**What needs to be done**
Rewrite the stretch of the records from the line containing "Insert a bookmark via green flag icon" through the end, changing "VLANs" to "Subnets" and keeping everything else the same. Leave the pictures out of your answer.

**Stored rows**

:::

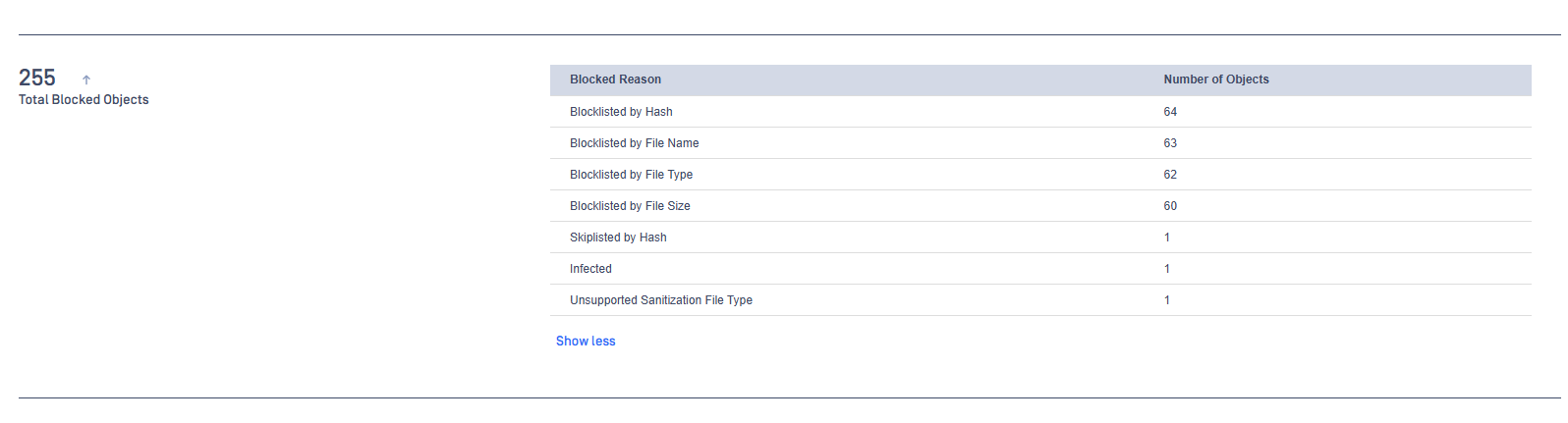Open the Infected blocked reason row
The height and width of the screenshot is (423, 1568).
click(x=1040, y=269)
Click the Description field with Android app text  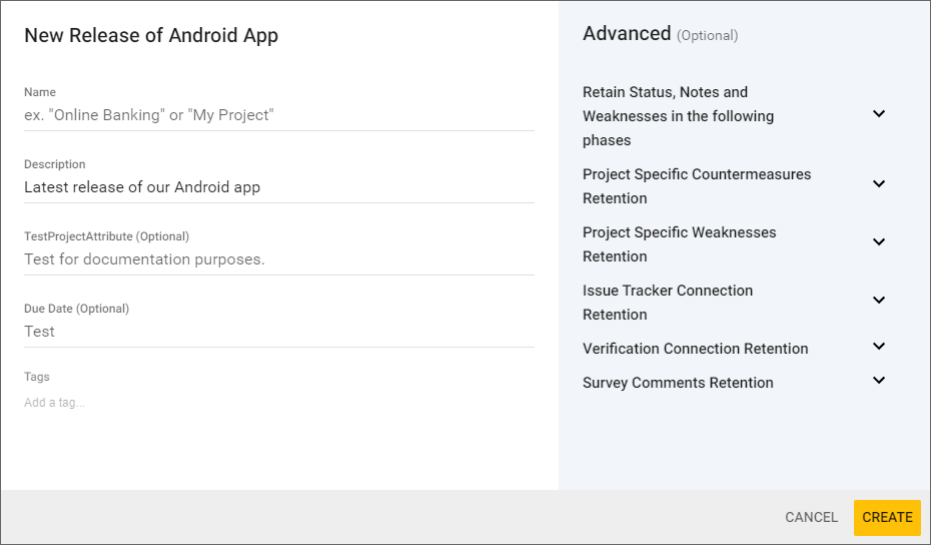click(x=278, y=187)
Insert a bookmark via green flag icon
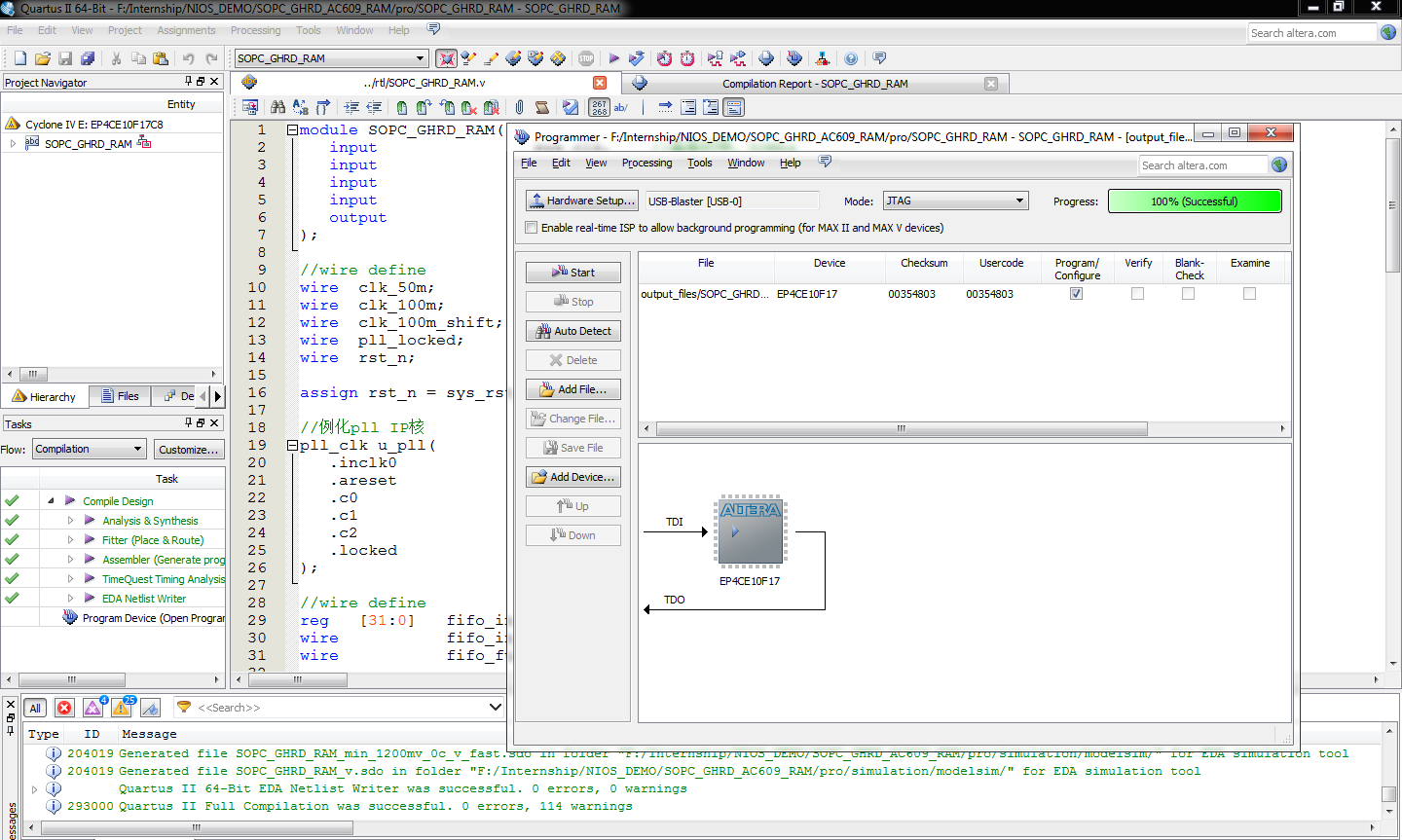 402,107
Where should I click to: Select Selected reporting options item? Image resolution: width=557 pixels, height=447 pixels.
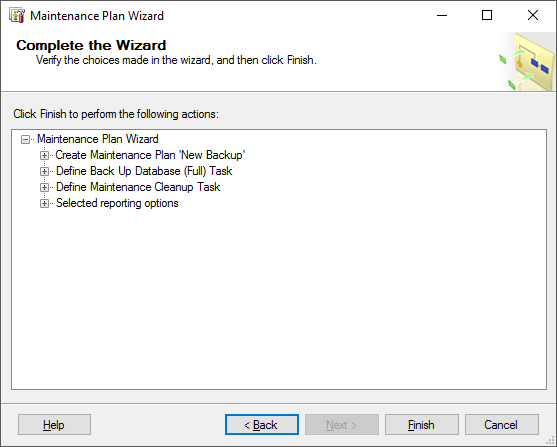pyautogui.click(x=117, y=203)
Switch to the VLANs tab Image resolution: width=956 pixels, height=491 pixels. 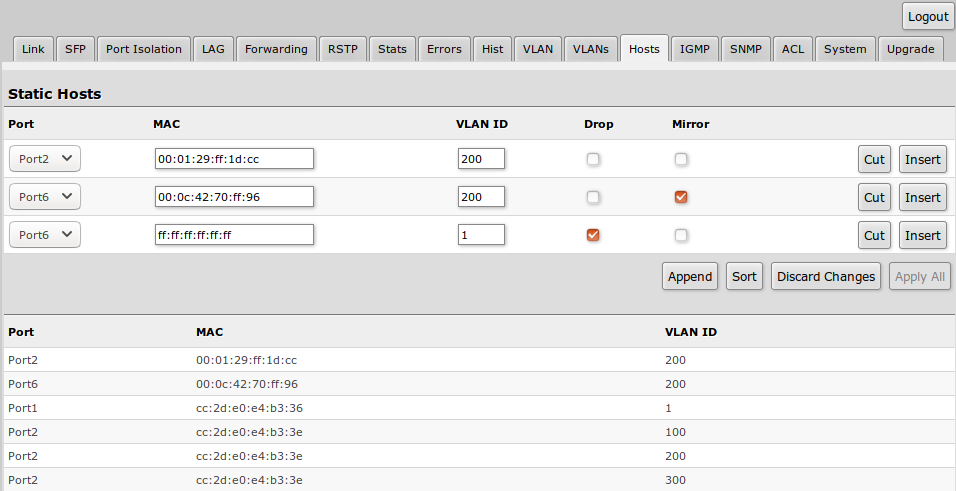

:::

**Final result**
Insert a bookmark via green flag icon
 402,107
Where should I click to: Select Selected reporting options item? Image resolution: width=557 pixels, height=447 pixels.
pyautogui.click(x=117, y=203)
Switch to the Subnets tab Image resolution: width=956 pixels, height=491 pixels. 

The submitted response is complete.